## Problem to solve
Search the records for the line with "The height and width of the screenshot is (430, 1024).". Output that line and each line after it, exactly, and stop at the end; omit pictures.

------ Extracted data

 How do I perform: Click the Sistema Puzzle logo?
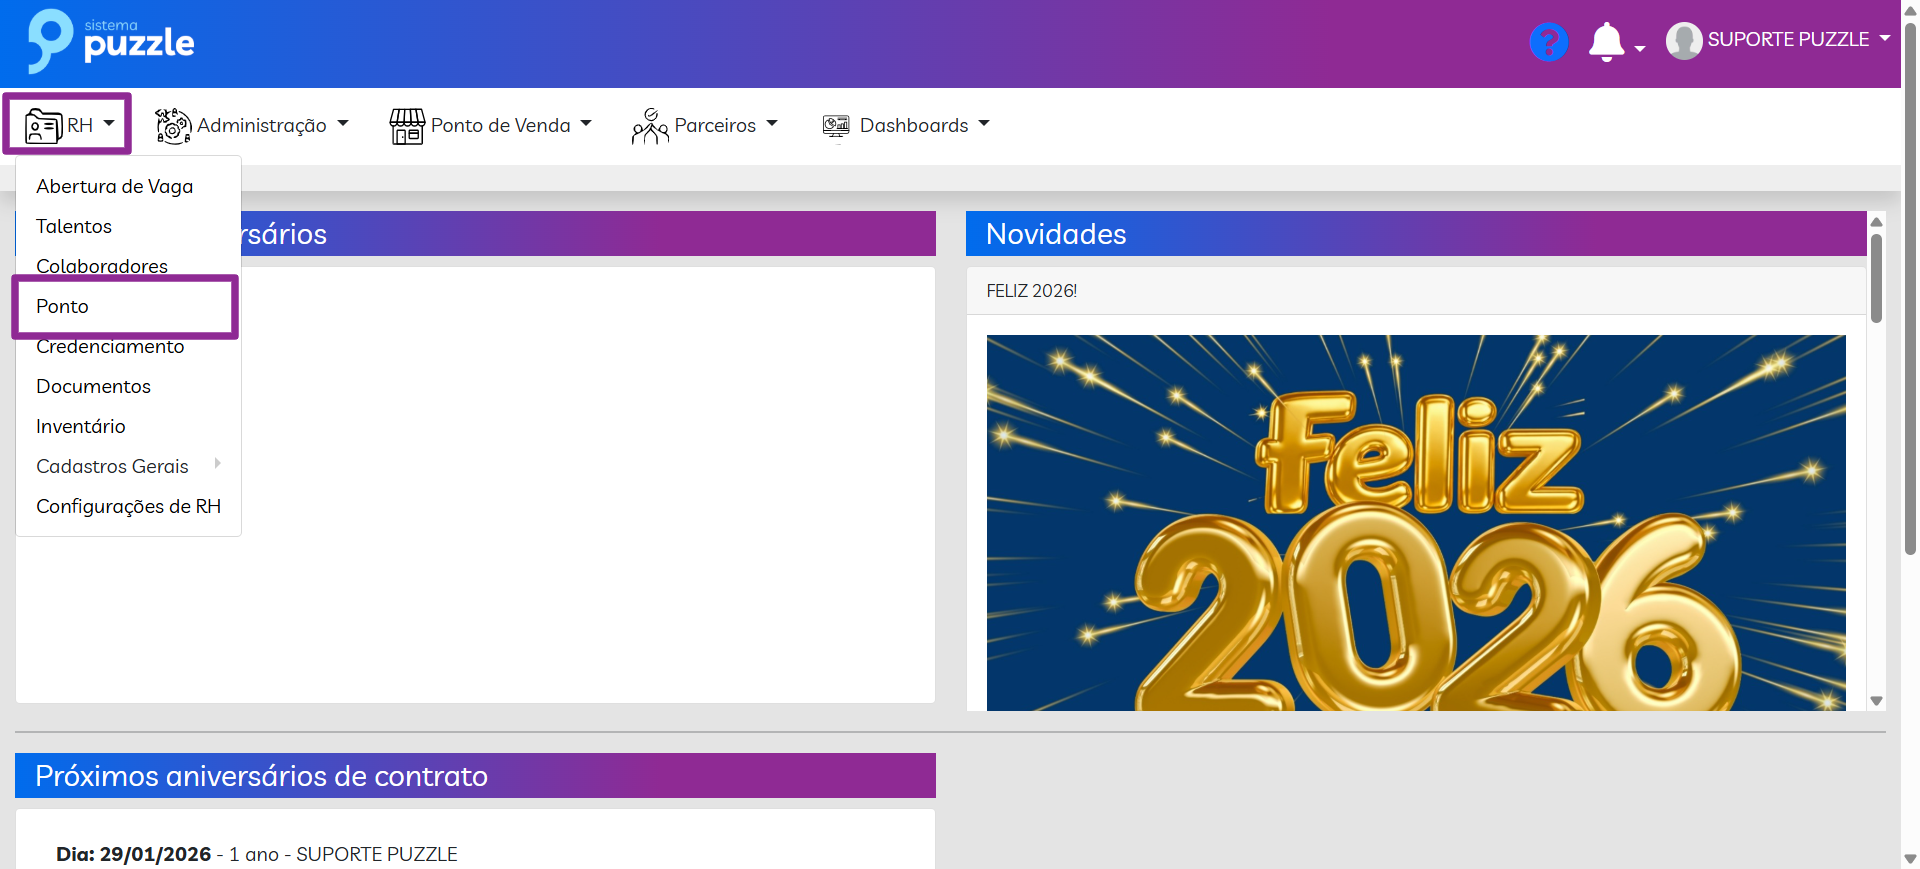pos(110,42)
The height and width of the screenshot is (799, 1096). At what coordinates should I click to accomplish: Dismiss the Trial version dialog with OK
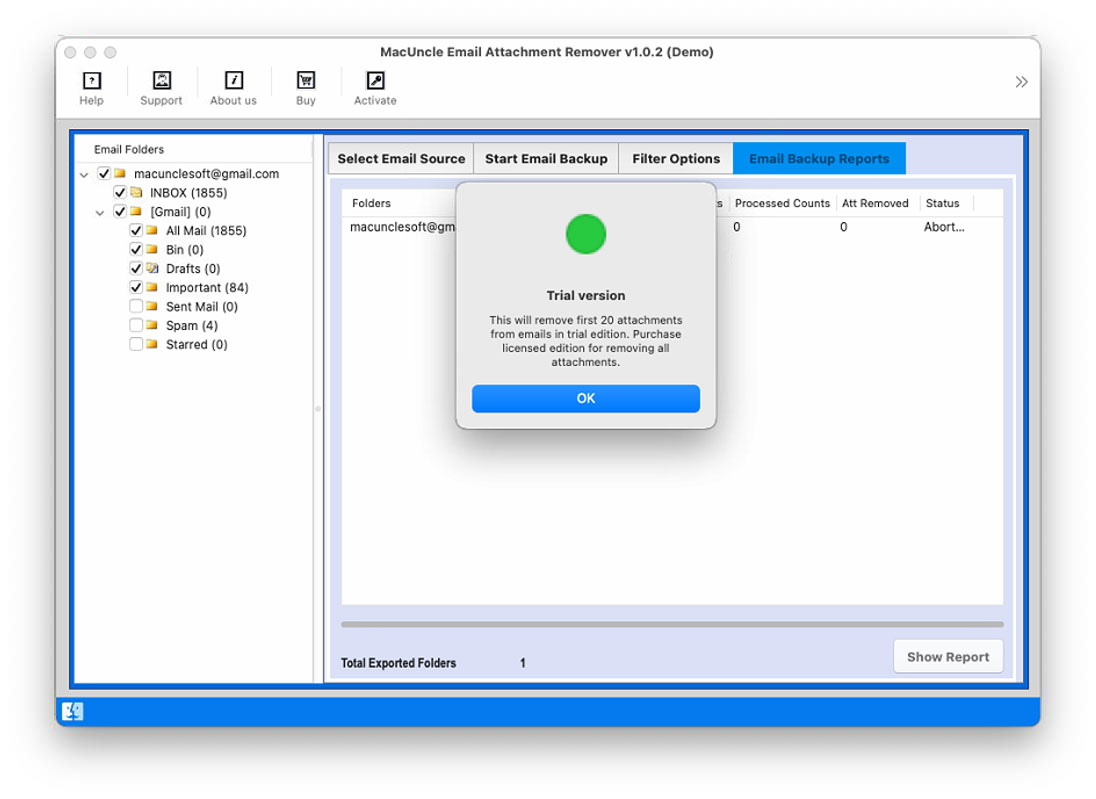pos(585,398)
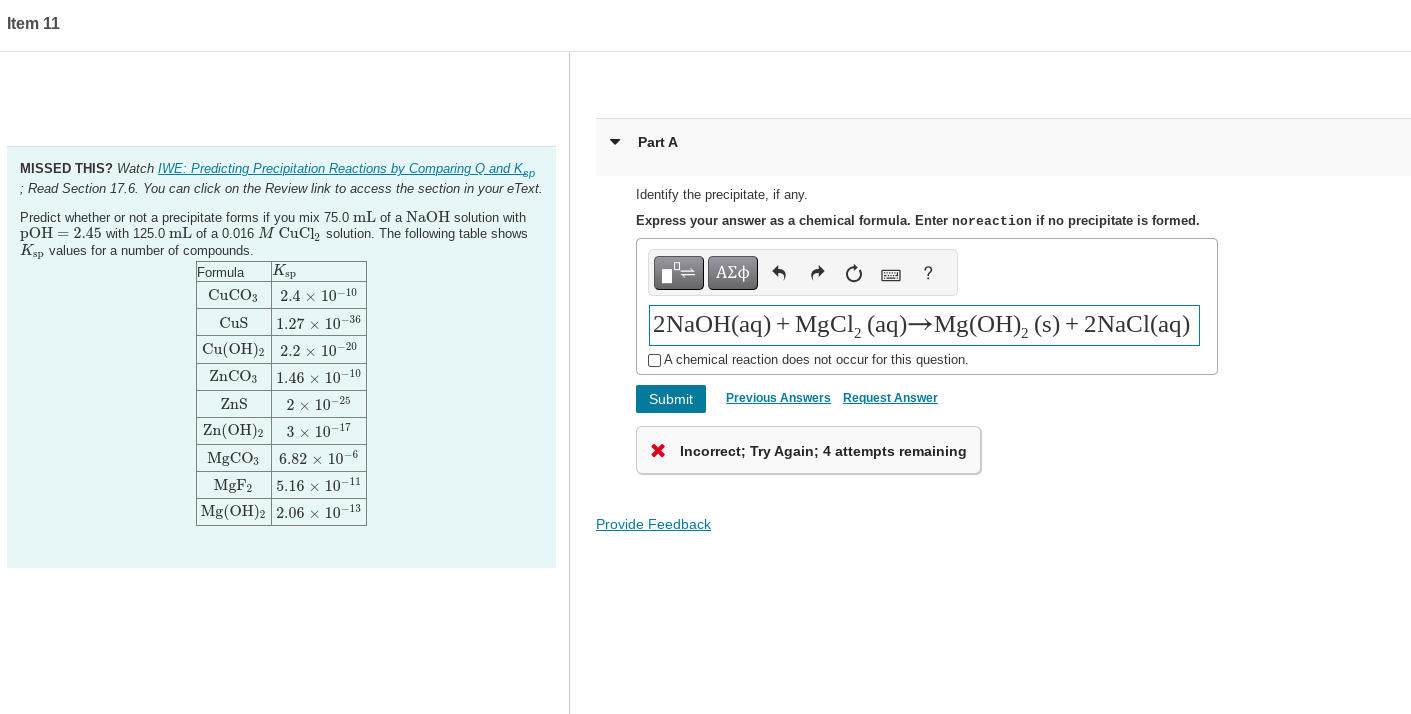This screenshot has width=1411, height=714.
Task: Reset the answer with the refresh icon
Action: point(852,272)
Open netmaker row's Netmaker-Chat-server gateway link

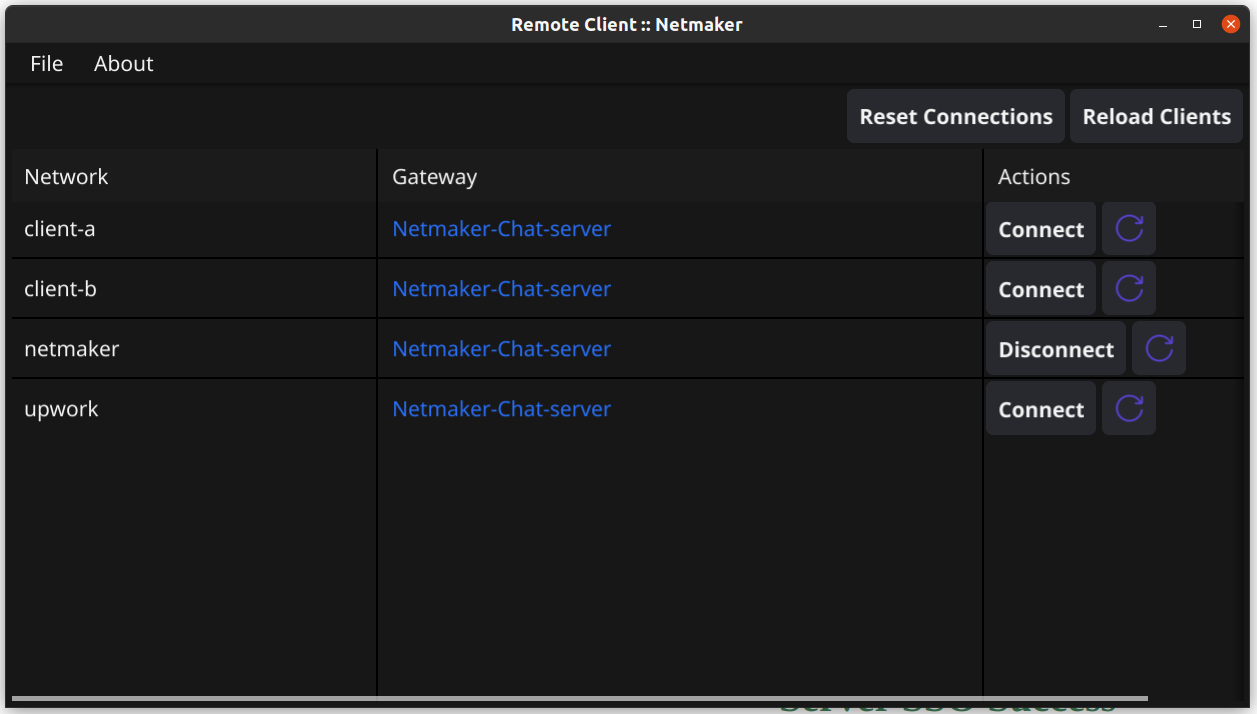pyautogui.click(x=501, y=349)
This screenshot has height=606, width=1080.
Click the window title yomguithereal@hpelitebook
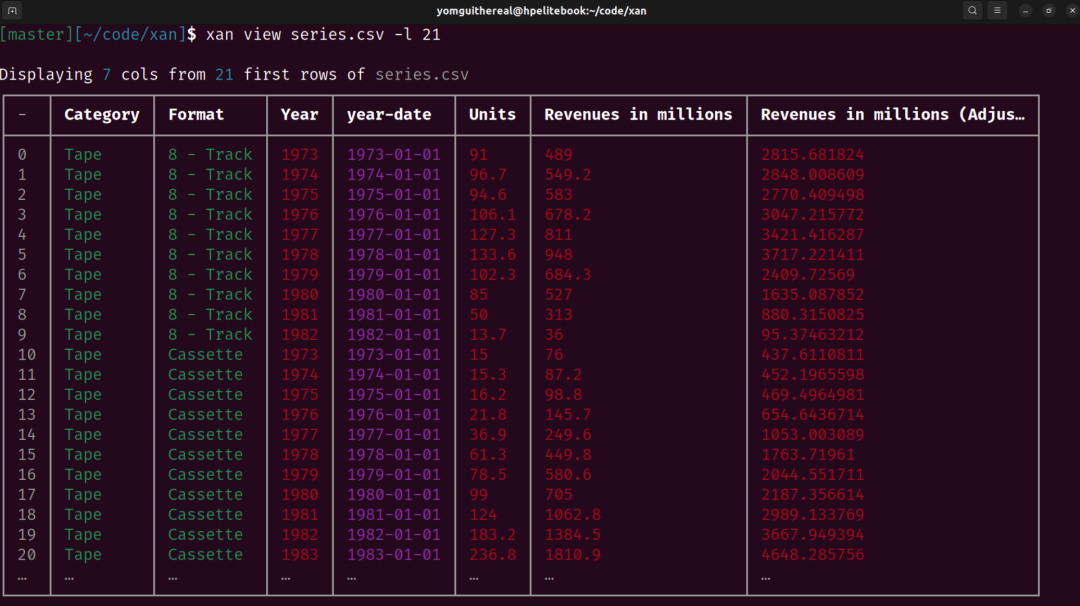pyautogui.click(x=539, y=11)
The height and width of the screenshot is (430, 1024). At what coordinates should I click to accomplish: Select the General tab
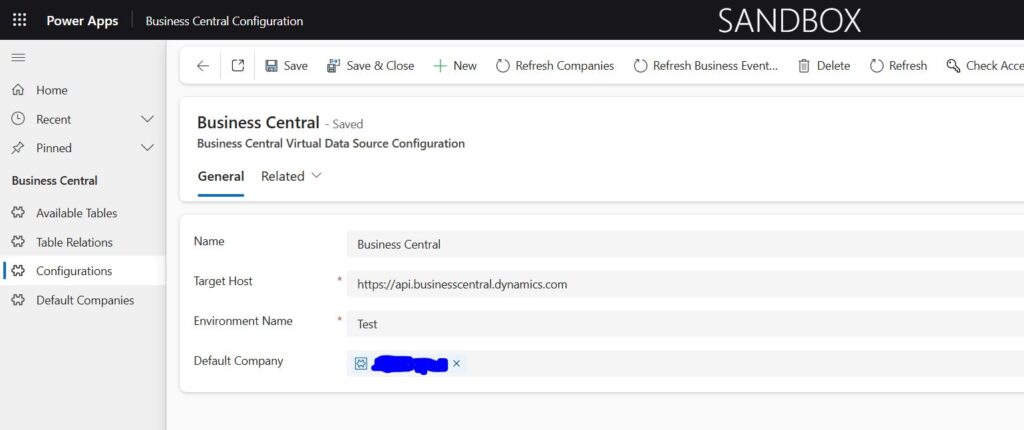click(x=220, y=176)
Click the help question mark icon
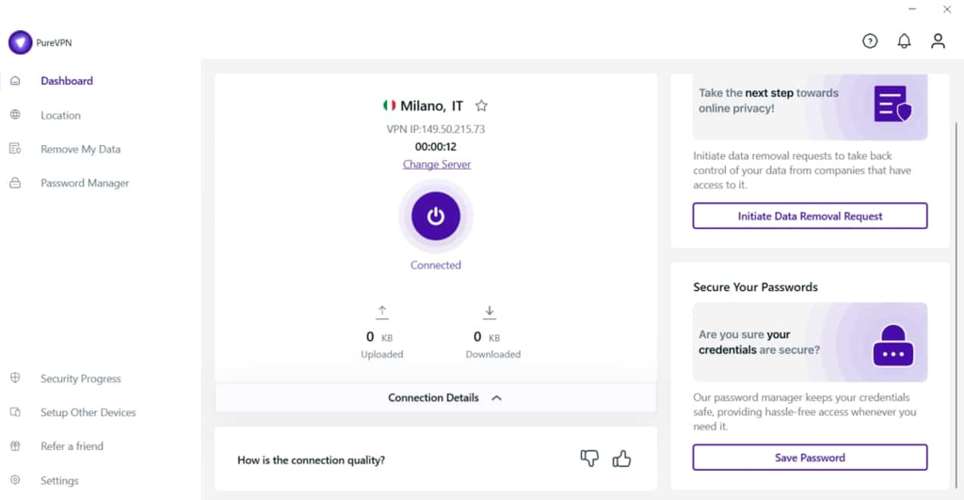This screenshot has width=964, height=500. (870, 41)
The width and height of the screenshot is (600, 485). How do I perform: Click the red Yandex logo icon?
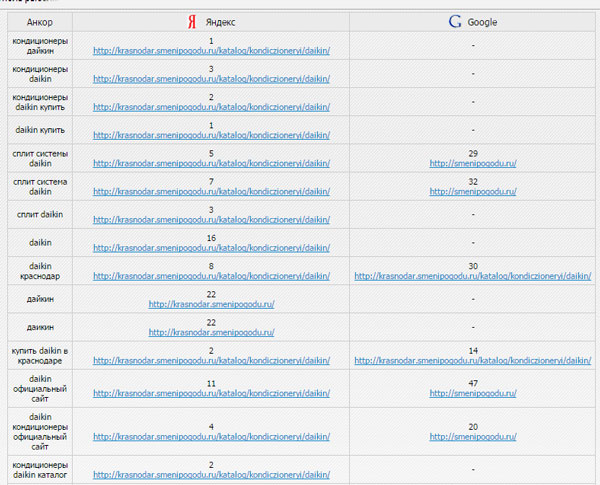pyautogui.click(x=191, y=21)
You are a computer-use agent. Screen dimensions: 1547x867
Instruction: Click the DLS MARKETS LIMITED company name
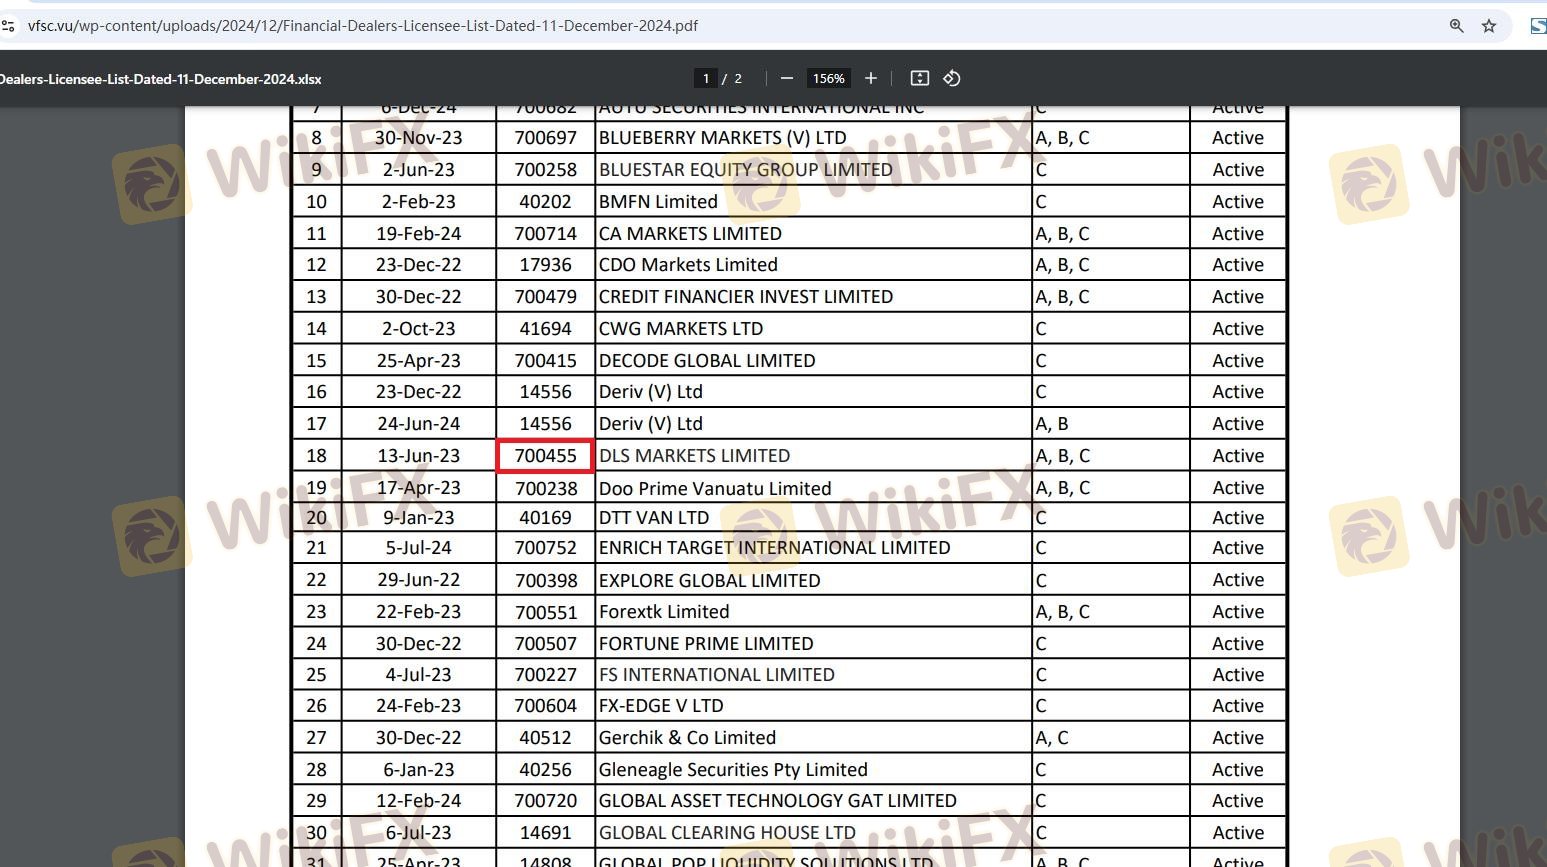point(694,456)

------------

## Answer for the task
The height and width of the screenshot is (430, 1024). At what coordinates should I click to accomplish: Select the General tab
click(x=220, y=176)
Click the help question mark icon
This screenshot has width=964, height=500. (870, 41)
The width and height of the screenshot is (600, 485). How do I perform: Click the red Yandex logo icon?
pyautogui.click(x=191, y=21)
You are a computer-use agent. Screen dimensions: 1547x867
Instruction: Click the DLS MARKETS LIMITED company name
point(694,456)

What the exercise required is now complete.